* **INFORMATION PROVIDED**
[start]
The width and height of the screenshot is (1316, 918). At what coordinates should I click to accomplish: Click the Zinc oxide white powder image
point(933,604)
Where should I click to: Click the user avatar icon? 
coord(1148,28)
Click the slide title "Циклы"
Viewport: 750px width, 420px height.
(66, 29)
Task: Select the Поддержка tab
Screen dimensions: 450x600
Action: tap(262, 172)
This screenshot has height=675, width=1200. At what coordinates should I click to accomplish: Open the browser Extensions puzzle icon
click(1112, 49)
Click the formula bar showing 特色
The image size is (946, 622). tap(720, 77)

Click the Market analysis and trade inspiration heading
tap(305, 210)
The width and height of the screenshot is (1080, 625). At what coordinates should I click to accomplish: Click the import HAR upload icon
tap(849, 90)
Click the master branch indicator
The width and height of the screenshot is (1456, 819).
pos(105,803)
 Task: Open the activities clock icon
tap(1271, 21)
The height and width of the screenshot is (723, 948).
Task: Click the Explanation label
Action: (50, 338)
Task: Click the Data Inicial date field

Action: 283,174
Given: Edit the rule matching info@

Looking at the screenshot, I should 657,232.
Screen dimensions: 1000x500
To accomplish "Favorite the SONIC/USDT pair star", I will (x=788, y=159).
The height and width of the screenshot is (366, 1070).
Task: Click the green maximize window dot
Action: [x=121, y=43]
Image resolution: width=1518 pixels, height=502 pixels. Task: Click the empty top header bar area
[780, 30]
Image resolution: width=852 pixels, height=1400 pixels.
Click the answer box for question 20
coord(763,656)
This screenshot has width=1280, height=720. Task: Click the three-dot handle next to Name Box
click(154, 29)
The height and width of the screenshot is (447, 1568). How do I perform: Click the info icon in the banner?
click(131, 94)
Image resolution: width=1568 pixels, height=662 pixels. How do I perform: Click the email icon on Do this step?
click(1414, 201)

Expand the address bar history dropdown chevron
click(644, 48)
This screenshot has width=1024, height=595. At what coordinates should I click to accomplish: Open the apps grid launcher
[end]
How many lines in the data above contain the string "Task"? Reply with the number alone.

* **ANSWER TO THE PROBLEM**
7